[WHAT YOU HAVE TO DO]:
The answer must be one number: how many lines below contain the word "icon".

SUPPLIED INFORMATION below:

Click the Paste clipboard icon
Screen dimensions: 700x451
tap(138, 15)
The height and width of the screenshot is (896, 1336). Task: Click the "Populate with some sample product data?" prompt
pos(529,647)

End of SUPPLIED INFORMATION.
SUPPLIED INFORMATION below:

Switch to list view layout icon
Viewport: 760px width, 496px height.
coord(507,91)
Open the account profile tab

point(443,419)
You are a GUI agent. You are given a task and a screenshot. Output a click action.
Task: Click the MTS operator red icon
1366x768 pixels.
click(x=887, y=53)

End of SUPPLIED INFORMATION.

[RESULT OF THIS EXERCISE]:
3